# WHAT THIS TASK INVOLVES:
Set down each record below precisely, skipping the pictures.

# INFORMATION:
○ ○ ○ ○ ○
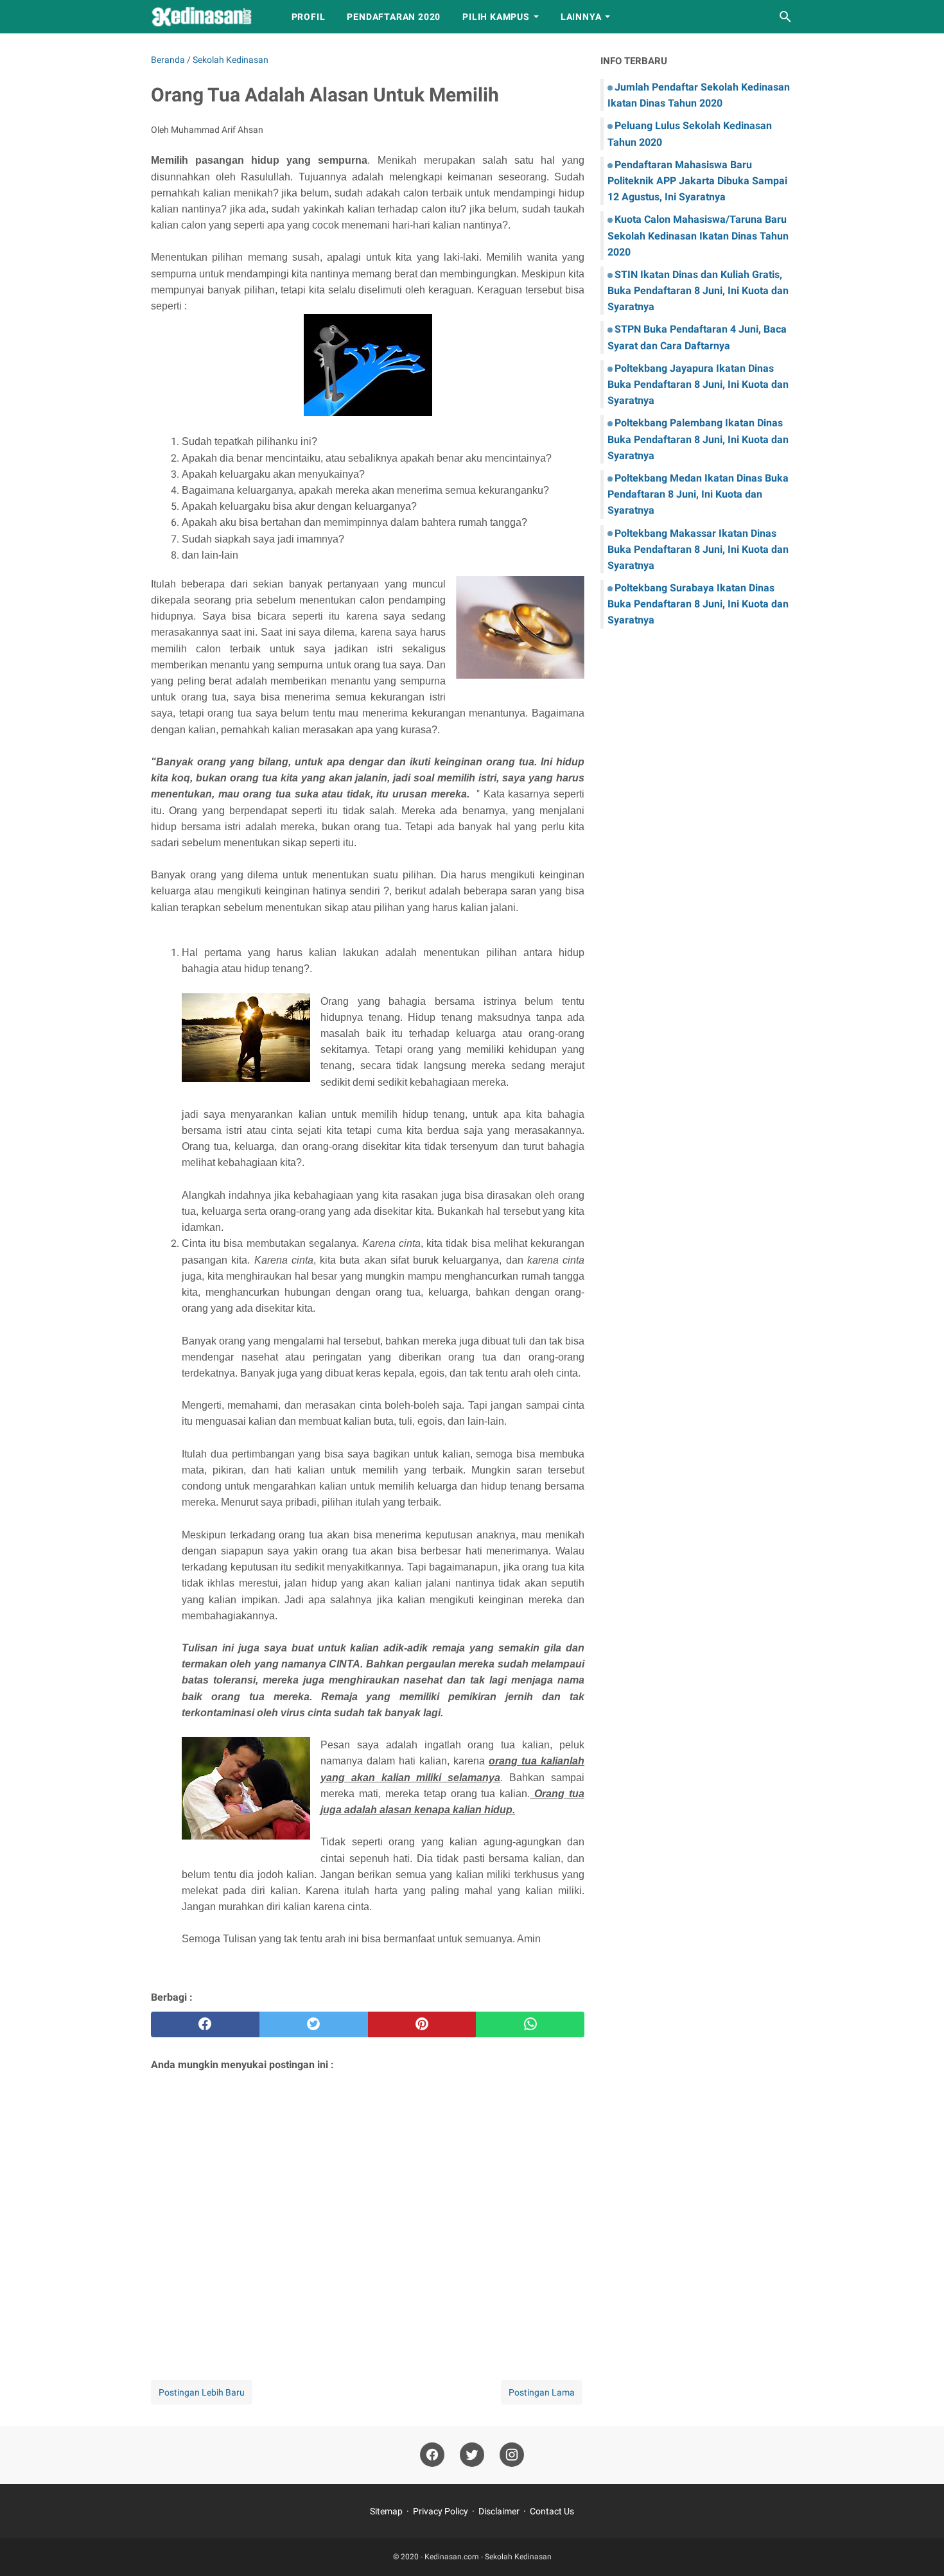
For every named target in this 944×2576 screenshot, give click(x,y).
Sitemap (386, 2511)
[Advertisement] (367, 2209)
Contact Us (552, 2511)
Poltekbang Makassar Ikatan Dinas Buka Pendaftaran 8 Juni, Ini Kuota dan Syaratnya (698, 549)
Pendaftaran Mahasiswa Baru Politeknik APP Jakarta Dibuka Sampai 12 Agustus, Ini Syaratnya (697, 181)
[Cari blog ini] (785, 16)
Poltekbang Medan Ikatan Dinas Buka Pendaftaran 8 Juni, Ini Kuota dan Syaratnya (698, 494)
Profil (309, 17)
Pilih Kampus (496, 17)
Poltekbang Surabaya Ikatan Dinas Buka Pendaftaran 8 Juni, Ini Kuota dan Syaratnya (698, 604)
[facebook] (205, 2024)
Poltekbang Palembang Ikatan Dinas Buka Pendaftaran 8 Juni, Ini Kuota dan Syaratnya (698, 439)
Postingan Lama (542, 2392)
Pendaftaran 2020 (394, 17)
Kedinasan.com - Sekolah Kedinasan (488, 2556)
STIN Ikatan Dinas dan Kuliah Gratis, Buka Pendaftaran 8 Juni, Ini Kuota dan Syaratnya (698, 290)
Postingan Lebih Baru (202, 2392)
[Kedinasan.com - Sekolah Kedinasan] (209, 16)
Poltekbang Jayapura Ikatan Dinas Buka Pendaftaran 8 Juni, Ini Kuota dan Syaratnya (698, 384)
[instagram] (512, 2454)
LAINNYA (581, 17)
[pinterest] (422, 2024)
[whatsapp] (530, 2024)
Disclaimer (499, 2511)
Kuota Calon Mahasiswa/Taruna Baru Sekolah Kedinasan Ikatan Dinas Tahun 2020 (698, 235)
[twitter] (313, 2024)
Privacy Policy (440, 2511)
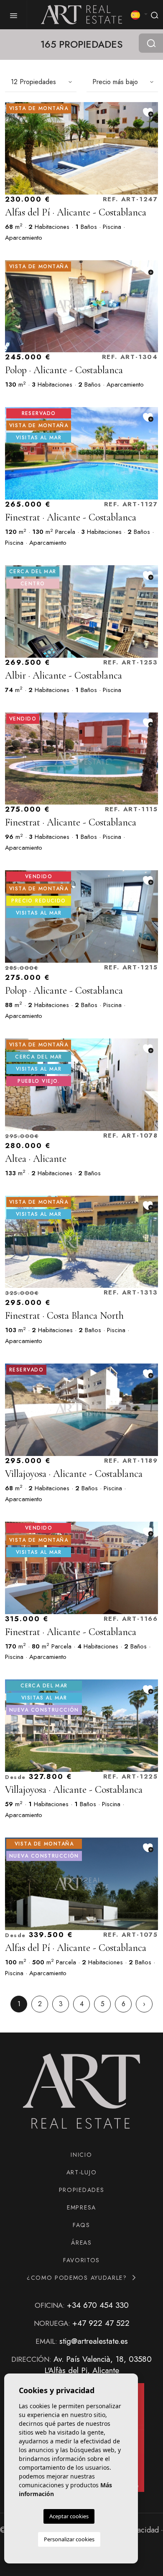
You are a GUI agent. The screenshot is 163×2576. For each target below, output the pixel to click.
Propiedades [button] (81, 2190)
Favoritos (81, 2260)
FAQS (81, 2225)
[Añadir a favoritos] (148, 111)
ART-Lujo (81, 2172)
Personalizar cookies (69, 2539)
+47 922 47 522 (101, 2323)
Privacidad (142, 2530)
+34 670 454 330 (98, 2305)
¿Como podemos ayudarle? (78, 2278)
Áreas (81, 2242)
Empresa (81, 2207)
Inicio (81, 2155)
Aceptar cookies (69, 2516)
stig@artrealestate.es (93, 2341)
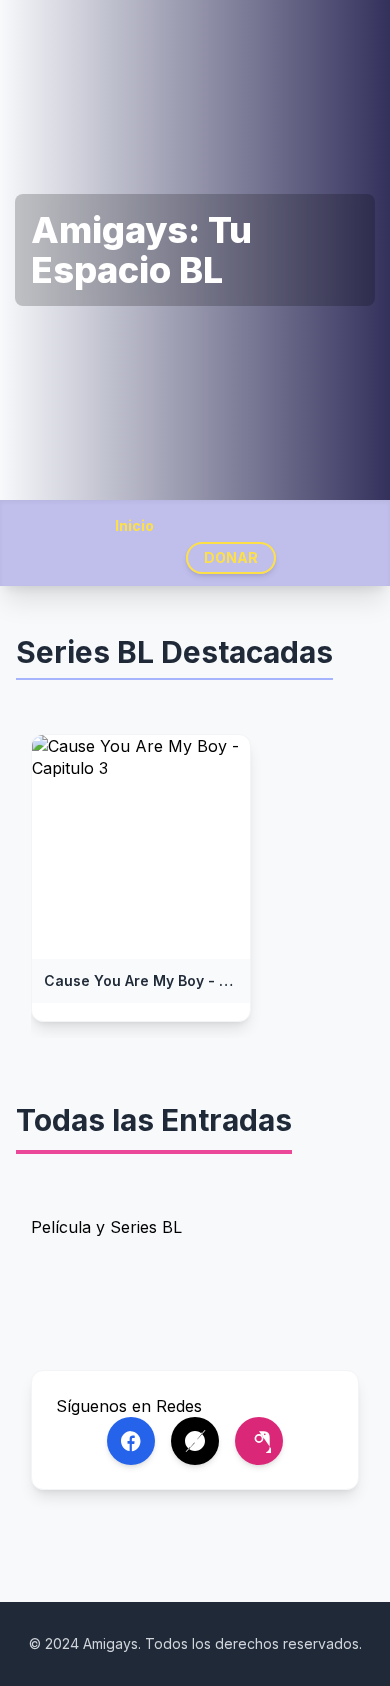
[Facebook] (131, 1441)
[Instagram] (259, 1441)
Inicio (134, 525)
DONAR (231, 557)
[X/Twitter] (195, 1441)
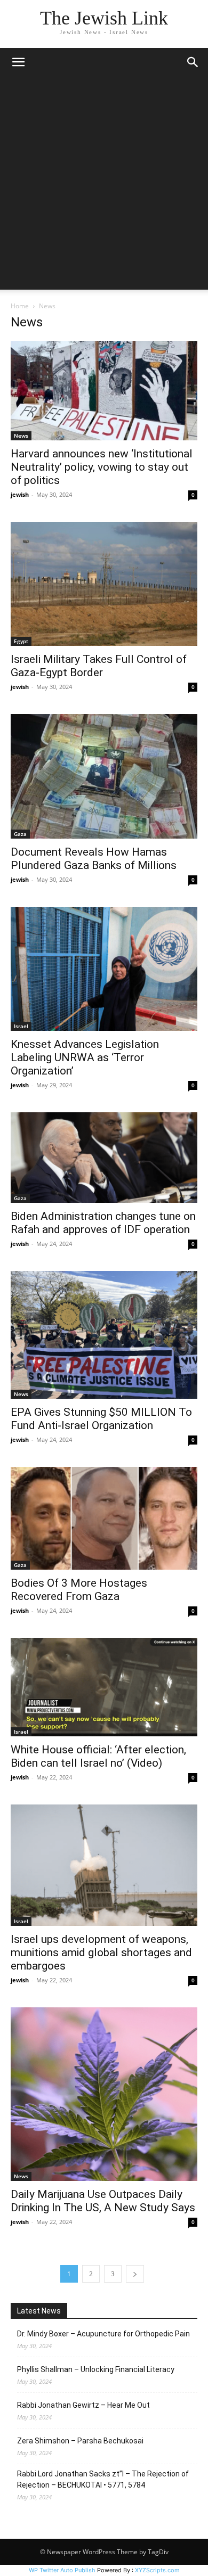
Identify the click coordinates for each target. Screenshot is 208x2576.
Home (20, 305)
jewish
○ ○ ○ ○ ○
# SOLUTION:
For every named target in this 944×2576 screenshot, give click(x,y).
Sitemap (386, 2511)
[Advertisement] (367, 2209)
Contact Us (552, 2511)
Poltekbang Makassar Ikatan Dinas Buka Pendaftaran 8 Juni, Ini Kuota dan Syaratnya (698, 549)
Pendaftaran Mahasiswa Baru Politeknik APP Jakarta Dibuka Sampai 12 Agustus, Ini Syaratnya (697, 181)
[Cari blog ini] (785, 16)
Poltekbang Medan Ikatan Dinas Buka Pendaftaran 8 Juni, Ini Kuota dan Syaratnya (698, 494)
Profil (309, 17)
Pilih Kampus (496, 17)
Poltekbang Surabaya Ikatan Dinas Buka Pendaftaran 8 Juni, Ini Kuota dan Syaratnya (698, 604)
[facebook] (205, 2024)
Poltekbang Palembang Ikatan Dinas Buka Pendaftaran 8 Juni, Ini Kuota dan Syaratnya (698, 439)
Postingan Lama (542, 2392)
Pendaftaran 2020 (394, 17)
Kedinasan.com - Sekolah Kedinasan (488, 2556)
STIN Ikatan Dinas dan Kuliah Gratis, Buka Pendaftaran 8 Juni, Ini Kuota dan Syaratnya (698, 290)
Postingan Lebih Baru (202, 2392)
[Kedinasan.com - Sekolah Kedinasan] (209, 16)
Poltekbang Jayapura Ikatan Dinas Buka Pendaftaran 8 Juni, Ini Kuota dan Syaratnya (698, 384)
[instagram] (512, 2454)
LAINNYA (581, 17)
[pinterest] (422, 2024)
[whatsapp] (530, 2024)
Disclaimer (499, 2511)
Kuota Calon Mahasiswa/Taruna Baru Sekolah Kedinasan Ikatan Dinas Tahun 2020 (698, 235)
[twitter] (313, 2024)
Privacy Policy (440, 2511)
You are a GUI agent. The screenshot is 163×2576. For each target below, output the pixel to click.
Propiedades [button] (81, 2190)
Favoritos (81, 2260)
FAQS (81, 2225)
[Añadir a favoritos] (148, 111)
ART-Lujo (81, 2172)
Personalizar cookies (69, 2539)
+47 922 47 522 (101, 2323)
Privacidad (142, 2530)
+34 670 454 330 (98, 2305)
¿Como podemos ayudarle? (78, 2278)
Áreas (81, 2242)
Empresa (81, 2207)
Inicio (81, 2155)
Aceptar cookies (69, 2516)
stig@artrealestate.es (93, 2341)
[Facebook] (131, 1441)
[Instagram] (259, 1441)
Inicio (134, 525)
DONAR (231, 557)
[X/Twitter] (195, 1441)
Identify the click coordinates for each target. Screenshot is 208x2576.
Home (20, 305)
jewish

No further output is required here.